Saved data entries
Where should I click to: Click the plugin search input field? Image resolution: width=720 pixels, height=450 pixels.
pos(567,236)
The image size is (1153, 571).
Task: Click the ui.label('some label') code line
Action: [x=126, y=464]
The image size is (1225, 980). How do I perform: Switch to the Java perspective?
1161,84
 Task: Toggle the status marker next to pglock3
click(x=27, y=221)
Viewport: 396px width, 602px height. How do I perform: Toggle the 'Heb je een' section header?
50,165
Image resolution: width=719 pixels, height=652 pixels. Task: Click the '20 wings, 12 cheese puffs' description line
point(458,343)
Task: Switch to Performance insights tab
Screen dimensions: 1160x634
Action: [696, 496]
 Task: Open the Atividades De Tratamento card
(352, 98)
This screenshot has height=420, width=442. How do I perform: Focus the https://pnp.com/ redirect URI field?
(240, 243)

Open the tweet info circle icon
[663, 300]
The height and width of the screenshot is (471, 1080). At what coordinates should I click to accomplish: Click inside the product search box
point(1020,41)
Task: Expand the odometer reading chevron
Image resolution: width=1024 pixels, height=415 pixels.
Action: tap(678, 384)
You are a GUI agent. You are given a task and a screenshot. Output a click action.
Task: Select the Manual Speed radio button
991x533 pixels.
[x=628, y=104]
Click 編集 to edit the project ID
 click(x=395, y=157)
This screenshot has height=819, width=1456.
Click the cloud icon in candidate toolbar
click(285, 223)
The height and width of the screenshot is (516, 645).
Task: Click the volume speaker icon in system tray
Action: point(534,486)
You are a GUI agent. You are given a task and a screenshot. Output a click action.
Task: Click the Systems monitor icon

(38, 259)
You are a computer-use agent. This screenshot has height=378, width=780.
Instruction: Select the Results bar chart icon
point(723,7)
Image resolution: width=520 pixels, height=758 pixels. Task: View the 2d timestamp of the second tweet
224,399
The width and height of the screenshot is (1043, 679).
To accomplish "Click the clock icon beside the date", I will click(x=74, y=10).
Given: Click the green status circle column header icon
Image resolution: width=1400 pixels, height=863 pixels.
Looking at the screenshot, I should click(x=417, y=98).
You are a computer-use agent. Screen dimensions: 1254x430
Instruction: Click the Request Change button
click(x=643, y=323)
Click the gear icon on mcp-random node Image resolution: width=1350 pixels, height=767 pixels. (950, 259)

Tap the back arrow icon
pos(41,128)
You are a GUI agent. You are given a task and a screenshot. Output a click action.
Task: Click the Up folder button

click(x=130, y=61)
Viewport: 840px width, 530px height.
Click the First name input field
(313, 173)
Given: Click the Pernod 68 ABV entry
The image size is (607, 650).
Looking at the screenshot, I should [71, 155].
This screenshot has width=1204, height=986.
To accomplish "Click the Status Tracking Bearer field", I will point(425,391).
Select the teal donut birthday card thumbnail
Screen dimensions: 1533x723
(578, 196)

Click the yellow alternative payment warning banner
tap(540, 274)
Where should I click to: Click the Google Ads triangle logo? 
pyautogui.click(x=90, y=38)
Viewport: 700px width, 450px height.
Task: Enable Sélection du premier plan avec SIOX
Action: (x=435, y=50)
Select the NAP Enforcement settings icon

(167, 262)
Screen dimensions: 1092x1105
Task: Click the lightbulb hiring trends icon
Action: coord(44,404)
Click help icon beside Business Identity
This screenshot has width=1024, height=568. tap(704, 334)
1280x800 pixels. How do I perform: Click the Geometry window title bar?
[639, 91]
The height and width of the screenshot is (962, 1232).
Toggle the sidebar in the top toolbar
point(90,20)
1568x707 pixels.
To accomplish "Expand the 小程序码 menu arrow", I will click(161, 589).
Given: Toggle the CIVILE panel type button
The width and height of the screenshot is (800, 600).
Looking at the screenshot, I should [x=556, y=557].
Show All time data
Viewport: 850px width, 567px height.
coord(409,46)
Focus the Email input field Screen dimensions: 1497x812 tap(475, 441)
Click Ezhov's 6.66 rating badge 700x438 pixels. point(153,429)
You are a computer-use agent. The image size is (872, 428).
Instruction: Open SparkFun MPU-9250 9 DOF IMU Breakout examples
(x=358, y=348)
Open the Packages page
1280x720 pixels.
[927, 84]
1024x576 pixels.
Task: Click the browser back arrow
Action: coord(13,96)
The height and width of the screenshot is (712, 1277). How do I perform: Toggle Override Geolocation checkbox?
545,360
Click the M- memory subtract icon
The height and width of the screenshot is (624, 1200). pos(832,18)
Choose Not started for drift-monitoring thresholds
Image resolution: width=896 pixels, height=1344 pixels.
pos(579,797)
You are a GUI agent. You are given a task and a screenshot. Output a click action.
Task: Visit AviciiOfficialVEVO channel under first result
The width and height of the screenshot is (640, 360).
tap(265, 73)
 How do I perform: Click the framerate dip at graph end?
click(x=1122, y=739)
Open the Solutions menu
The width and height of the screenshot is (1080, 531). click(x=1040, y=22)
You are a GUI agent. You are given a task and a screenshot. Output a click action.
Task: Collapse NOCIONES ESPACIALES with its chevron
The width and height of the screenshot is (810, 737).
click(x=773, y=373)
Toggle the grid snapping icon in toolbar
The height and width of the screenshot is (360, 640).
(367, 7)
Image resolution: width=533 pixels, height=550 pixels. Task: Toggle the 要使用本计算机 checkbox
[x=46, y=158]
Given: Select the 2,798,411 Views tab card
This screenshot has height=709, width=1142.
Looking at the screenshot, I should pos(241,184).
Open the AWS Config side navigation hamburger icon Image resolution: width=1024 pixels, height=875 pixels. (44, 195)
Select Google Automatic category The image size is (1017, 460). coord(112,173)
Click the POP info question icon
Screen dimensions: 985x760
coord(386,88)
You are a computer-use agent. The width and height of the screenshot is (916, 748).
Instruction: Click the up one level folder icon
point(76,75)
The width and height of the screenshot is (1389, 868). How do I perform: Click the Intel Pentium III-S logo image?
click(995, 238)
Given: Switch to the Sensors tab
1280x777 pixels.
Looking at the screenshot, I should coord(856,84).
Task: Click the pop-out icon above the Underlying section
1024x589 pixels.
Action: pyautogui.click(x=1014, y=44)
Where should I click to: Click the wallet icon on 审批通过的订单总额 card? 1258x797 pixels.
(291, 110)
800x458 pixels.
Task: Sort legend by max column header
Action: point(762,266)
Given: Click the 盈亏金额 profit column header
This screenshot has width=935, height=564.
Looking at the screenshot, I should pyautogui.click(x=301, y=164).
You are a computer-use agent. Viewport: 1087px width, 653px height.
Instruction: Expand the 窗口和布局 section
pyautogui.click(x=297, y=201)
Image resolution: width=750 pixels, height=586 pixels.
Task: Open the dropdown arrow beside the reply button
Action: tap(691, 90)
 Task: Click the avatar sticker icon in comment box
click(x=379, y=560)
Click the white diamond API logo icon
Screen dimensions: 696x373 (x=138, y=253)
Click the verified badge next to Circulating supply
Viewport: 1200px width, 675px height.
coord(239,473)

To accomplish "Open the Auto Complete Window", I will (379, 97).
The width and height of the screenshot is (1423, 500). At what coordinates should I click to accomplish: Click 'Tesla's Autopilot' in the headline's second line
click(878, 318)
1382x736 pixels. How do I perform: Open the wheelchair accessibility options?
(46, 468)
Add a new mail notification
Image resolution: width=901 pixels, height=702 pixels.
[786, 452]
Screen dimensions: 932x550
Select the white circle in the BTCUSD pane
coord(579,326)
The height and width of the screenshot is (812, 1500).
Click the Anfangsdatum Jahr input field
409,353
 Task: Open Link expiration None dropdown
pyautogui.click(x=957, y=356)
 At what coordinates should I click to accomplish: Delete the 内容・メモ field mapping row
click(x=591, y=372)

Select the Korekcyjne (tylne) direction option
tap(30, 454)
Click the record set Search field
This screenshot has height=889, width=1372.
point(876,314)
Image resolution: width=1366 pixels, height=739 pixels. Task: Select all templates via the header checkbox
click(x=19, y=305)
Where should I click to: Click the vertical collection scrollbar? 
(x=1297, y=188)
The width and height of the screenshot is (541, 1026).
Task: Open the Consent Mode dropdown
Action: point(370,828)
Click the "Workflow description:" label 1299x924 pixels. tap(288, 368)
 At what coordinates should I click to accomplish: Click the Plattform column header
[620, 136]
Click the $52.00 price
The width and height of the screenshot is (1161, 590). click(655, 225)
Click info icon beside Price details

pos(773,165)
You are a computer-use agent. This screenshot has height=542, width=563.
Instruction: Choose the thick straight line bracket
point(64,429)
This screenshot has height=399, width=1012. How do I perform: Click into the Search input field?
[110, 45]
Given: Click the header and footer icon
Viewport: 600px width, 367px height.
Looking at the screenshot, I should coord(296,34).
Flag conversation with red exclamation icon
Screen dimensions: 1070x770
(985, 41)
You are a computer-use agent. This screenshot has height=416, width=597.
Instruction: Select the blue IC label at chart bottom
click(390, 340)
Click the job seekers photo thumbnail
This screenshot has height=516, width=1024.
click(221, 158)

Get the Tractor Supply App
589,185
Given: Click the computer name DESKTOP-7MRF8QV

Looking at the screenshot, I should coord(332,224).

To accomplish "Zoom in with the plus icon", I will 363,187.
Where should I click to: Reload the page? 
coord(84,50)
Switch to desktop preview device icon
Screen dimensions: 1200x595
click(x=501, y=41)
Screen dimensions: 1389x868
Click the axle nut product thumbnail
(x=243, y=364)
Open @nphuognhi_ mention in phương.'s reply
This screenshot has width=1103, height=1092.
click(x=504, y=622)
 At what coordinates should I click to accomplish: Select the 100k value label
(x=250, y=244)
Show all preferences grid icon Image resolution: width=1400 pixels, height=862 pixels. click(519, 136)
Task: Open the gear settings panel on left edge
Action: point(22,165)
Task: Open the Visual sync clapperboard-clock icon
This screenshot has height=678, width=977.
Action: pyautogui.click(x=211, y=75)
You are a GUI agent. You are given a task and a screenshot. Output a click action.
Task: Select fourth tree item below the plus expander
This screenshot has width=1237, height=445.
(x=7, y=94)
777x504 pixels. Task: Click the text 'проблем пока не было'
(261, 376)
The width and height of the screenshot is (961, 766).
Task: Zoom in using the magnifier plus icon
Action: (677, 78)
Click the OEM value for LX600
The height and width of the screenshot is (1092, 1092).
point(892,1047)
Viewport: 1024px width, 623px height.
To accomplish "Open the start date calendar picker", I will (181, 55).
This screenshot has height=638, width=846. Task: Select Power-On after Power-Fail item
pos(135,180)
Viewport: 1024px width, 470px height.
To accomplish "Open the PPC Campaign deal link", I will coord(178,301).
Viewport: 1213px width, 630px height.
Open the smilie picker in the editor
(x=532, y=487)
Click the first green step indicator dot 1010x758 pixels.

**Your goal:** Search the entries for the string "clock". Copy every line that has it.

**Response below:**
To accomplish "Click the clock icon beside the date", I will click(x=74, y=10).
Task: Open the Visual sync clapperboard-clock icon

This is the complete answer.